Si nous y réfléchissons, la Libye peut sembler lointaine, hors de notre portée, hors de l’engagement de chacun de nous pour ces “petits frères”. Il serait trop simpliste de se décharger de toute responsabilité à cet égard. Ces petits frères et sœurs sont aussi parmi nous, dans nos villes, dans nos quartiers, sur le chemin de notre existence.

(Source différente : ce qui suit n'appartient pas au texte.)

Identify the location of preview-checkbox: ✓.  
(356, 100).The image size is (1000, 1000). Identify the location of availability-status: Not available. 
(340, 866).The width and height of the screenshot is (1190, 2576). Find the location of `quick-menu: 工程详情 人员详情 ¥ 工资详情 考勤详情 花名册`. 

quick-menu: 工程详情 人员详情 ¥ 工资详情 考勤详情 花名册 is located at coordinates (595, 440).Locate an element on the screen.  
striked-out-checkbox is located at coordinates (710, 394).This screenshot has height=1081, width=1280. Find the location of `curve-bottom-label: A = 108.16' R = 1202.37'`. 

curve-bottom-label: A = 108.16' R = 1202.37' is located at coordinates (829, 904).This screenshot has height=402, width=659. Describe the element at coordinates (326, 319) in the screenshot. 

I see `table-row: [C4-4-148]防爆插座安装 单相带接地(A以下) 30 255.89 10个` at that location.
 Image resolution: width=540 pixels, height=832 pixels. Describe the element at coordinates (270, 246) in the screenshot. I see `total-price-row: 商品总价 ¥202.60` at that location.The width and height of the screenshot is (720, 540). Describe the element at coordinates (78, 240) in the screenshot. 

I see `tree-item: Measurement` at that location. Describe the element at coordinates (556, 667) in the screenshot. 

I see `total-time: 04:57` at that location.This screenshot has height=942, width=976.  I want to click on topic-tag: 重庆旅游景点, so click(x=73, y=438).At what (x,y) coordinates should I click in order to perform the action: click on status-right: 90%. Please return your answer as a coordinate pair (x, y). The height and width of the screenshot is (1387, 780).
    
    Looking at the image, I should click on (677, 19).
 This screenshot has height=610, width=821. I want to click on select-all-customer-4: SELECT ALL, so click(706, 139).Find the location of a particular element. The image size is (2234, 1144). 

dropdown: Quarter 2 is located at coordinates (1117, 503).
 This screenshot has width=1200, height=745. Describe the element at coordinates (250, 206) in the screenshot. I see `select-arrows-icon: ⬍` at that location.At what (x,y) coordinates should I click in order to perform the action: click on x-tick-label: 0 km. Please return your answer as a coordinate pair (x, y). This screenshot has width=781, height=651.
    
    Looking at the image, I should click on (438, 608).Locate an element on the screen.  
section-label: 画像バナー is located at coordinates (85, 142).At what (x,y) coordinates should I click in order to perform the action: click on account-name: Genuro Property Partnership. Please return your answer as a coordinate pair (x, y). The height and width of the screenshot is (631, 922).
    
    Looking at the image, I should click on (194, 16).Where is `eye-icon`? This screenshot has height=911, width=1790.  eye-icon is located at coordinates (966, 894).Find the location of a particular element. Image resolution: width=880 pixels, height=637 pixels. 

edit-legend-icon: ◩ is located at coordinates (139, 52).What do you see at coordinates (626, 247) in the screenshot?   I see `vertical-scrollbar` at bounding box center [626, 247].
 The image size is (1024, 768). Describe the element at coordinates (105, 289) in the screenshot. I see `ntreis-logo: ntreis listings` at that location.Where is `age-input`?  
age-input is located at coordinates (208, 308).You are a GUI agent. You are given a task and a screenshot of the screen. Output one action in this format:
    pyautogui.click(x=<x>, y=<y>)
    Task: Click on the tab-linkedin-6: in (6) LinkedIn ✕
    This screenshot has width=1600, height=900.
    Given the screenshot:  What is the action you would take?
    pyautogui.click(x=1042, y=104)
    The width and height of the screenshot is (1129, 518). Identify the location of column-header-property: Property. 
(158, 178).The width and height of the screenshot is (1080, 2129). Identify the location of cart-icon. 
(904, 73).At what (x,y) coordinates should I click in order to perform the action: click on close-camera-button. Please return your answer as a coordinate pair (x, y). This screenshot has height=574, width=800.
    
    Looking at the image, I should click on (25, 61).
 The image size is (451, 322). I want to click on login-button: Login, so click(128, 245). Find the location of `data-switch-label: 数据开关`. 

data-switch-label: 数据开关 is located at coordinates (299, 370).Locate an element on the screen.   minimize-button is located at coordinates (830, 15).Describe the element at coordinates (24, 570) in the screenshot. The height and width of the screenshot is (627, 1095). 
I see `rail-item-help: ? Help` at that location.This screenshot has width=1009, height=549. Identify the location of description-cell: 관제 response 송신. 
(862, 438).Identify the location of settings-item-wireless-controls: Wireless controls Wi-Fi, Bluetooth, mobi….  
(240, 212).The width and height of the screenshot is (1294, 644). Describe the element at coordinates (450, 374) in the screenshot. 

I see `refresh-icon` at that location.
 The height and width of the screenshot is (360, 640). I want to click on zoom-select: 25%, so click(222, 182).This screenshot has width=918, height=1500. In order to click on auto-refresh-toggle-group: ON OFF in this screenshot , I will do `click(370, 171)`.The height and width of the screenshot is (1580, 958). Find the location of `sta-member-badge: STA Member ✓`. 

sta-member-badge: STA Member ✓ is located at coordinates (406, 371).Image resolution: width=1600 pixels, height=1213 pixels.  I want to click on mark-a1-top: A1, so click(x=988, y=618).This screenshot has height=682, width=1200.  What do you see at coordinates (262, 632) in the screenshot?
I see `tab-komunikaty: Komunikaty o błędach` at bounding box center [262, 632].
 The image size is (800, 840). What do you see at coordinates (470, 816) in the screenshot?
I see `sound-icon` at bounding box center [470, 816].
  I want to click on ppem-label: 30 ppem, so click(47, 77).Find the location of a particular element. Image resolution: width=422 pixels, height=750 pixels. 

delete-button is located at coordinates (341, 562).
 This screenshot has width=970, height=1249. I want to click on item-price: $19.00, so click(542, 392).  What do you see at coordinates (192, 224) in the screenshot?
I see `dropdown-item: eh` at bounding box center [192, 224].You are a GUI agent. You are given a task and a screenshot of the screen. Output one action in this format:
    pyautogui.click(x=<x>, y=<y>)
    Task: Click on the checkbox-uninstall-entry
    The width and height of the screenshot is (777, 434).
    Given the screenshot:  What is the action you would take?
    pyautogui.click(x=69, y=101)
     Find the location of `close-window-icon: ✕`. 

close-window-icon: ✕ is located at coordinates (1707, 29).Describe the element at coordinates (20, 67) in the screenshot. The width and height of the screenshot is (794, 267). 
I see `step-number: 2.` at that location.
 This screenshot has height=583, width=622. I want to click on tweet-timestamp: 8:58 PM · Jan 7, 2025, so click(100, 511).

Nous pouvons détourner le regard, faire semblant de ne pas savoir, ou justifier notre manque d’intérêt par nos problèmes, mais ils sont aussi parmi nous.

Groupe de laïcs du tiers monde

Depuis des années, l’association Gruppo Laici Terzo s’engage en faveur de l’intégration des migrants en Campanie. Dans les écoles de Naples, il aide les enfants par un soutien didactique, notamment pour surmonter les difficultés linguistiques qui les exposent à l’échec scolaire.

Habituellement, les enfants, même les nouveaux arrivants, apprennent rapidement la langue en socialisant avec leurs camarades, mais l’année dernière, cela a été plus difficile. Leurs pairs, dans le meilleur des cas, ne les ont rencontrés que par le biais de l’enseignement à distance : un écran qui ne réduit que partiellement la distance sociale.

La pandémie a privé de toutes les occasions de nouer des amitiés et de créer des espaces de jeu dans le groupe d’amis. De nombreux enfants, notamment parmi les immigrés, se sont retrouvés isolés et donc exclus de la possibilité de participer aux activités scolaires en raison du manque d’appareils électroniques. Il s’agit là aussi d’une pauvreté qui entraîne des inégalités et des exclusions. L’association s’est donc mobilisée pour fournir des tablettes aux enfants qui en ont le plus besoin, ceux qui ont disparu de l’école parce qu’ils n’ont pas pu se connecter pendant la pandémie. Ils sont également les plus jeunes de la fratrie.

Presenza Cristiana est un magazine d’information et de culture religieuse. Il s’adresse à l’intelligence et au cœur, sans distinction. Elle se caractérise par un profond respect de chacun, la réponse à ses besoins et la stimulation de sa curiosité.

Elle appartient à la province d’Italie du Sud.